==== Passage provided ====

Wednesday, December 8, 2010

Take These Broken Wings And Learn To Fly

I used to believe that when a string of bad things happened, one great thing would pop up soon after.

This usually proved true when I was younger.

After a bad day that involved some very nasty scenarios, I was asked to a movie by a boy I had a crush on.

Years later, I had a horrible and embarrassing situation that left me mortified and upset. That same day, my first boyfriend asked me to be his girlfriend.

When I broke my foot, crashed my car and all my hair fell out, I won the lottery and got my own TV show. (Ok that one is a lie, but you get the point.)

So whenever the really awful things would happen, I'd just tell myself  "Don't worry, girly. This just means that something good will happen soon."

Well, I've stopped believing that.

After the past few years, and then this one which I've dubbed The Year of the Suck, it seems as though things will never balance out again. As Masuka said to me just the other day, "I'm beginning to wonder if you just have really bad luck or what.. cuz you dont seem to ever get a break."

Masuka is wise, as you all know.


I realize that I whine a lot lately (it's my damn blog and I'll bitch if I want to). But honestly, the list of things that have gone wrong is astounding. Obviously, there are things too personal to blog about and even things that I haven't told anyone at all. And as I sit here, after another bad day, and recall all of the negatives of this past year... it makes me wants to crawl in a hole, because I'm wary of what's next.

That being said... if Young Kris was right, and all the bad shit simply means that something kinda good will happen soon and sustain some type of balance - does that mean 2011 will more than make up for the shit-tastic ways of 2010?

If so, my friends who have stuck by me will be in for some awesomeness. And so will I.

If not, this ship will keep sinking. Glug, glug, glug.

So... do you believe in karma? Fate? Balance? Or do you think stuff just happens simply because...well,  it just does?

Enlighten me, monkeys. I'm curious, like George.


30 comments:

Jack said...

Krissy-Kins,

If I may...

You and I have had some rather serious talks in the past year. I think we've both seen each other at some rather horrible points in our lives.

And we both agree that 2010 can die of diarrhea and burn in Hell.

I've always believed that what you put into the Universe, you get back.

Here's a chick that works exceptionally hard to get the things she knows will make her happy. She battles day in and day out not only with the scumbag Ex-look-a-likes that can't fathom rejection, but with her own personal demons.

You try so hard to make all the right moves, to be yourself without exception and you always impress me with every blog post.

So, in my opinion, some greater power owes you. Big time.

Just...don't give up on faith. Whether that's a faith in karma, fate, balance...whatever. Or the belief that for every shit-stained thing that happens - something good will come along and make it worth while. Find some patience, my dear.

I firmly believe that karma owes us a whopping 2011. A 2011 that will blow us and hum 90's cartoon theme songs while we win the lottery.

====

[What you will do]
Write the next part of the blog post about bad luck and karma, picking up right after its final sentence.

==== Stored data ====

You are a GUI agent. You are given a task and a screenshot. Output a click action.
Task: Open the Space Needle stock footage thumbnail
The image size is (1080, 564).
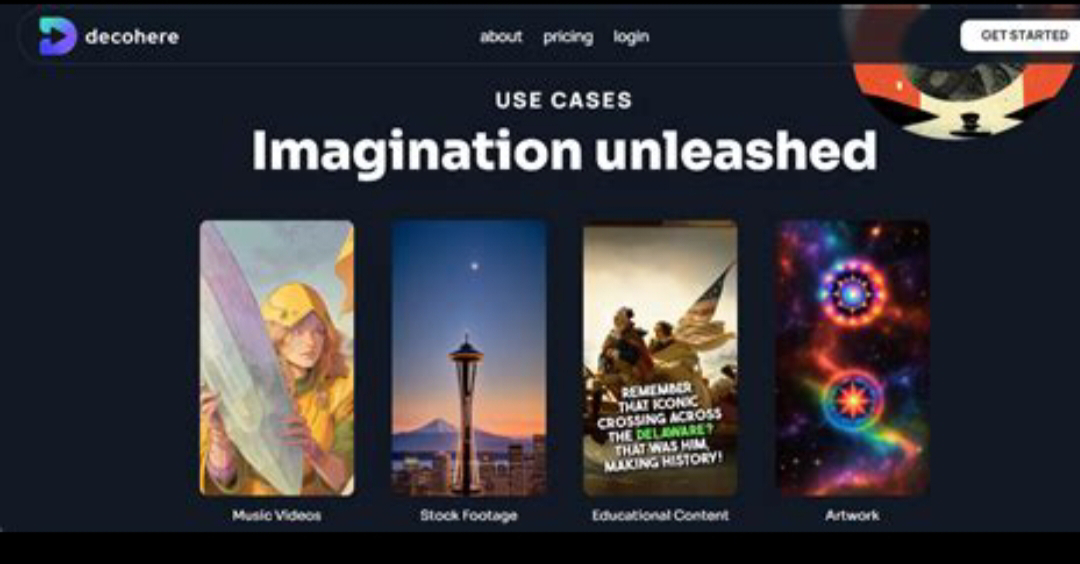pyautogui.click(x=468, y=358)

====

[Reply]
Don't stop bitching, don't stop digging for what you want and don't stop bein' Krissy Geotz. Cuz the rest of us are jealous.

Oh snap - did I nail that comment or what?

Kris said...

Haha... yes Smack, you definitely nailed that comment. (Except when you spelled my last name wrong, but we'll pretend that was on purpose!)

Here's hopin' 2011 goes out way better than 2010 did. And welcome back... soon.

Keir said...

One day in April 1995 I woke up way too late, and barely made it to school in time for the bus my Spanish class took on a field trip to Tijuana. Hadn't showered, hadn't shaved, hair was all fucked up (yes, had hair back then), and all I had to wear was dirty laundry. No seats on the bus either, except next to this girl I'd never met before. Ended up going to senior prom with her 2 months later. So that was cool...until she dumped me for my brother's best friend a year later. But then he dumped her and joined my band. And we rocked.

The good stuff never shows up in the form you expect, but it shows up.

Jack said...

Fuck. I just flushed any credibility I had down the toilet.

Kris said...

Keir - I dig your story. Thanks. :)

Jack - Not true. You meant to spell it that way, remember??

steff said...

Hey lady!
We've had a shitastic couple years.
The way you look at luck is the diff, make your own luck and things will look better. Enjoy and feel blessed when shit is going good and don't wait for the next bad luck shoe to drop. That works for us, and alcohol.

Kris said...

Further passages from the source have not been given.